Just as the French diplomat was about to be lynched by the group, one man from the crowd of onlookers, wearing a wool cap and leather jacket, suddenly pulled out a police badge and gun, and fired three or four shots in the air. The stunned teenagers let go of the diplomat, who drove off. The plainclothes policeman then held his gun pointed at the teenagers as he slowly withdrew, escaping into a taxi, and rode away.

The events occurred in front of bus station #26 on Republic Square. The hooligans withdrew about 50 meters to the cinema Jadran, but somehow two civilians, who presented themselves as plainclothes police, caught two of the youths. They stopped a trolleybus, #29, and handcuffed the perpetrators to the seats.

A group of 6 or 7 teenagers then began hurling stones at the trolley, which attempted to drive away. However, the hooligans disconnected the trolleybus from its electricity supply. One civilian/policeman opened the door of the stopped trolleybus and shot a few bullets into the air.

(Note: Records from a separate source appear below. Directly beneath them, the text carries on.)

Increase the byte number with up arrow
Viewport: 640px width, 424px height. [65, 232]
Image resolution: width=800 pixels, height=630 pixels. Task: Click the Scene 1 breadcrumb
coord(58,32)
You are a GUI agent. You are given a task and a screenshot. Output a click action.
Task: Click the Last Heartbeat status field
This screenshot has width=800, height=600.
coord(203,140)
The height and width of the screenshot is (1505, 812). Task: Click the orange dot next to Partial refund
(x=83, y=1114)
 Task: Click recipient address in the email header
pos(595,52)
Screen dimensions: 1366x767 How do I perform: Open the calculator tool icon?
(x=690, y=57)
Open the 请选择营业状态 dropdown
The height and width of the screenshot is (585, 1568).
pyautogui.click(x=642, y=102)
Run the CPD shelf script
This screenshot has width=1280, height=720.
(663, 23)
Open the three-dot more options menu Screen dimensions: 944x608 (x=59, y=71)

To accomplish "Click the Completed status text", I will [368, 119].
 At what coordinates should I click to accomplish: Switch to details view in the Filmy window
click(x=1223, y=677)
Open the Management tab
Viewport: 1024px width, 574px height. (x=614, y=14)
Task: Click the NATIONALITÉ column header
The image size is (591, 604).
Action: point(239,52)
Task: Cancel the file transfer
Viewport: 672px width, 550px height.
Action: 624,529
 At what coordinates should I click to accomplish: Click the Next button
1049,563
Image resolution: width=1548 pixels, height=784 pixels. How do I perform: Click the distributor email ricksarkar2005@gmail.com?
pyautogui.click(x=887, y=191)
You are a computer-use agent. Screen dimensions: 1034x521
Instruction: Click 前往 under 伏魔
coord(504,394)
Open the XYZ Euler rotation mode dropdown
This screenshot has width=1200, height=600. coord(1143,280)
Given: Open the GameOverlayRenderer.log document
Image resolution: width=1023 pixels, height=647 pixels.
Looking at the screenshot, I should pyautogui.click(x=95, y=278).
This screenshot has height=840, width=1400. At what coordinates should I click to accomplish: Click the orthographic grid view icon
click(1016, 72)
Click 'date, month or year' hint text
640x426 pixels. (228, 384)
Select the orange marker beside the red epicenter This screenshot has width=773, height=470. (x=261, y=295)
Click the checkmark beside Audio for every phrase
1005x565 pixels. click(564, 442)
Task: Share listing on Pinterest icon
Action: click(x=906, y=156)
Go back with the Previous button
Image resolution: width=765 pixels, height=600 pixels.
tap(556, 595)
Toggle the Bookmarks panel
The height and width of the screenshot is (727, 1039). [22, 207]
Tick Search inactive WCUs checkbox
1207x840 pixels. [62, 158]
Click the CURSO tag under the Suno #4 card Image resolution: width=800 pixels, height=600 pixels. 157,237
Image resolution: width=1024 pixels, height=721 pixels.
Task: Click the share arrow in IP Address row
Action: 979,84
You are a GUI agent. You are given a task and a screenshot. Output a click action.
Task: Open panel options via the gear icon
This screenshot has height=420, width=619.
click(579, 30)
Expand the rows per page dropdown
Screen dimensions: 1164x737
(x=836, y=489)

The teenagers retreated to the Inex Restaurant while student medical and security personnel, who had heard the gunshots, came to provide assistance. Hearing, mistakenly, that there were injured people on the trolleybus, they inquired from a uniformed policeman who had appeared on the scene if they could go onto the bus. Receiving permission, one of them tried to enter the trolleybus from the rear, but a civilian/policeman shouted at him and pulled a gun, which he pointed at the medical assistant’s head.

He pulled the trigger, but the hollow click revealed an empty chamber. The medical assistant backed away in shock.

As the trolleybus drove off, dozens of riot police descended upon the square. Five students, two elderly men and one teenager were arrested, but all were later released from custody. There was one report of an elderly man being beaten by a policeman who had found a whistle in his pocket.

One Radio Index reporter said that his source in the police was listening to the entire event on the radio. When asked why police allowed the situation to escalate for 40 minutes without intervention, the source responded that they "had no order" to intervene.

Judging by this comment, the accidental involvement of the French diplomat seems to have ruined a possible provocation. The speculation is based on events in June 1993 when one spontaneous political rally resulted in the killing of one policeman and the arrest and beating of Vuk Draskovic and his wife who were initially blamed by the government for the violence. The incident was actually provoked by a group of football hooligans who turned out to be under the control of Zeljko Raznatovic, known as Arkan.

Shortly after the incidents at Republic Square, a group of policemen went to the Philosophical Department of Belgrade Unversity, where the students were holding a session of their executive committee. Police clubbed two or three students, and one of them broke the glass entrance door with his boot. The police commander calmed down the squad, which was shouting that the students had fired shots at them. Why the police were there and what they meant by their remarks is still unknown.

Students reacted emotionally to the incident, thinking that the police were preparing an attack on the university. After half an hour, however, downtown Belgrade appeared to be peaceful.

In numerous neighborhoods across the capital, small groups of 200-300 marched around town. Unlike previous nights, no riot squads was seen. In New Belgrade, one police car actually provided security for the marchers from the rear of the column, a first in over two months of protests.

The widespread violence and police brutality of the past two nights was not repeated this evening, as most police acted according to the law. No incidents were reported during tonight’s protests. The police units deployed today were from Belgrade, unlike in the past when they were bussed in from the provinces.